(Task input begins)

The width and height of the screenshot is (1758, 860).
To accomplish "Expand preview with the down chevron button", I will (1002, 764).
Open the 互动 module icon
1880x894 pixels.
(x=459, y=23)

(Task input ends)

__Problem to solve__. Every entry should be retyped exactly as shown.

__Result of the exercise__.
The width and height of the screenshot is (1758, 860).
To accomplish "Expand preview with the down chevron button", I will (1002, 764).
Open the 互动 module icon
1880x894 pixels.
(x=459, y=23)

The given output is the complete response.